Nippon Paper Industries Co., Ltd. (日本製紙株式会社, Nihon Seishi Kabushiki-gaisha) is a Japanese paper manufacturing company. The company's stock is listed on the Tokyo Stock Exchange.

As of April 2013, the company has 33 subsidiaries and 11 associate companies.

It is listed as one of the world's top 10 pulp and paper industry companies year-over-year and in 2012 it was sixth in the aforementioned list.

==History==
- 1949 - Jujo Paper Co., Ltd. is founded
- 1968 - Jujo Paper merges with Tohoku Pulp Co., Ltd.
- 1972 - Sanyo Pulp (established in 1946) merged with Kokusaku Pulp (established in 1938) into Sanyo-Kokusaku Pulp Co., Ltd.

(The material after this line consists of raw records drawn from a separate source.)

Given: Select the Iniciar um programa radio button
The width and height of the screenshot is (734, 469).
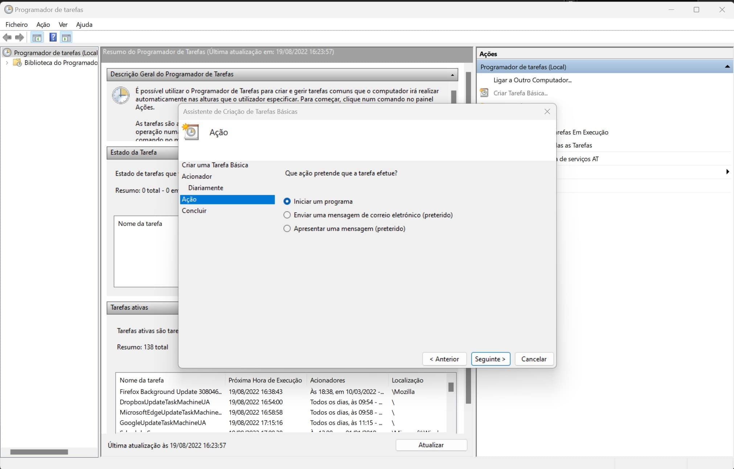Looking at the screenshot, I should tap(287, 201).
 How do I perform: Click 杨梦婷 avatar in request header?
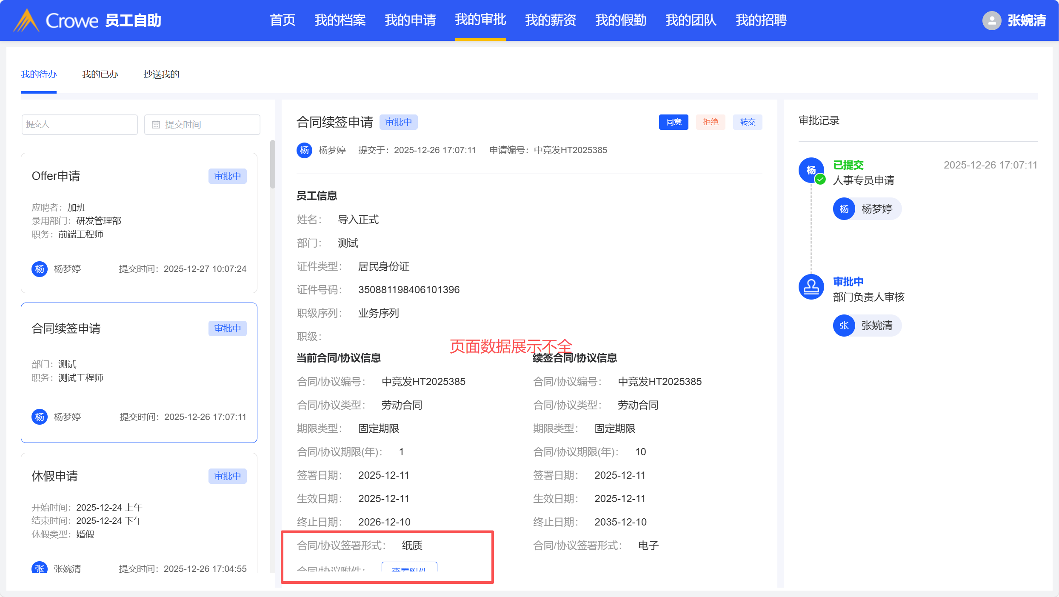[304, 150]
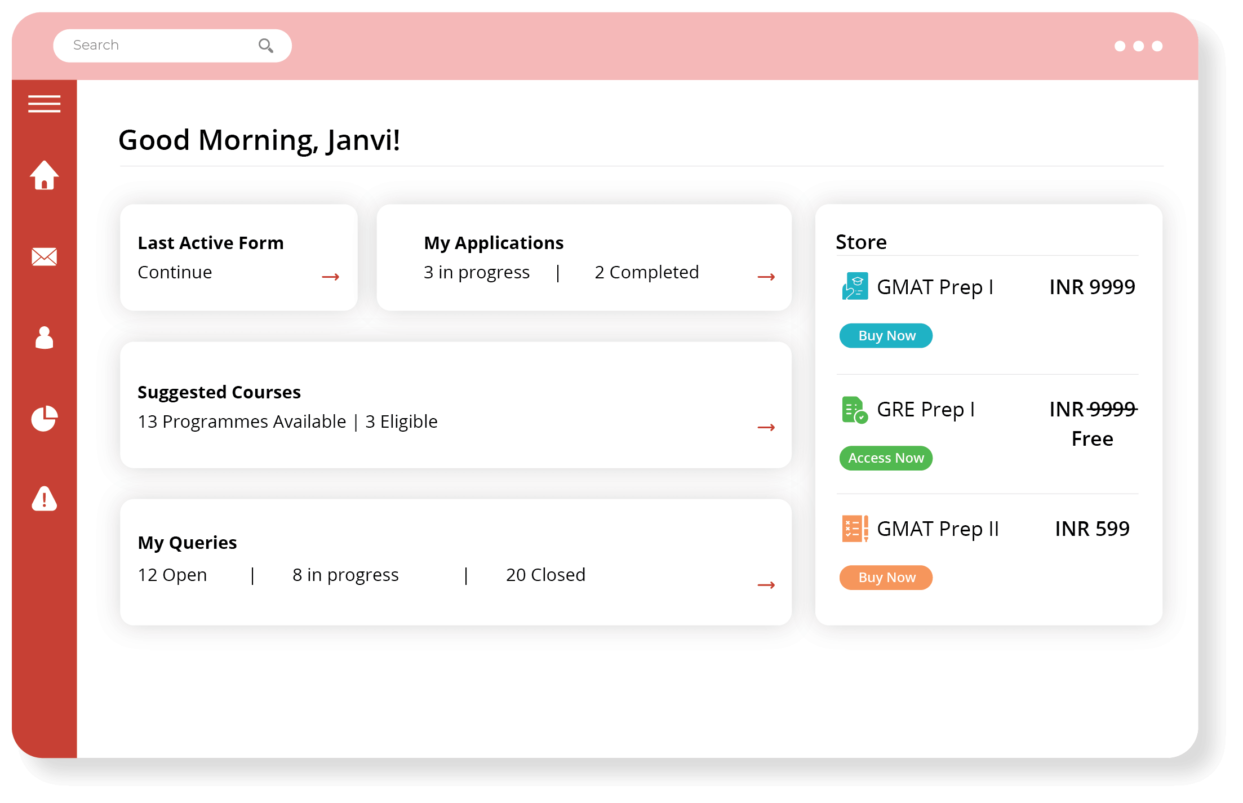This screenshot has width=1243, height=803.
Task: Click the GRE Prep I document icon
Action: click(x=854, y=410)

- 1993 - Upon merger of Jujo Paper Co., Ltd. and Sanyo-Kokusaku Pulp Co., Ltd., the company is renamed to Nippon Paper Industries
- 2001 - Nippon Unipac Holding is formed by the merger of Nippon Paper Industries Co., Ltd. and Daishowa Paper Manufacturing Co., Ltd. (established in 1938)
- 2003 - Both companies' paperboard divisions are merged to form Nippon Daishowa Paperboard
- 2004 - Nippon Unipac Holding is renamed to Nippon Paper Group, Inc.

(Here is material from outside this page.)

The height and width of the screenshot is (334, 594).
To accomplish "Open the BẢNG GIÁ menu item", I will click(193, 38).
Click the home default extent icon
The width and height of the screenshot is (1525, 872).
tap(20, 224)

- 2009 - Acquired Australian Paper for $700 million.
- 2013 - Nippon Paper Group, Inc. merged with Nippon Paper Industries and started operation as Nippon Paper Industries.
- 2016 - Nippon Paper has agreed to buy the world's third largest liquids packaging board business from U.S. timber company Weyerhaeuser.
- 2026 - Longview, Washington implosion: On May 26, a white liquor tank at Nippon Paper's Longview, Washington paper mill suffered an implosion and rupture with 11 fatalities and multiple injuries.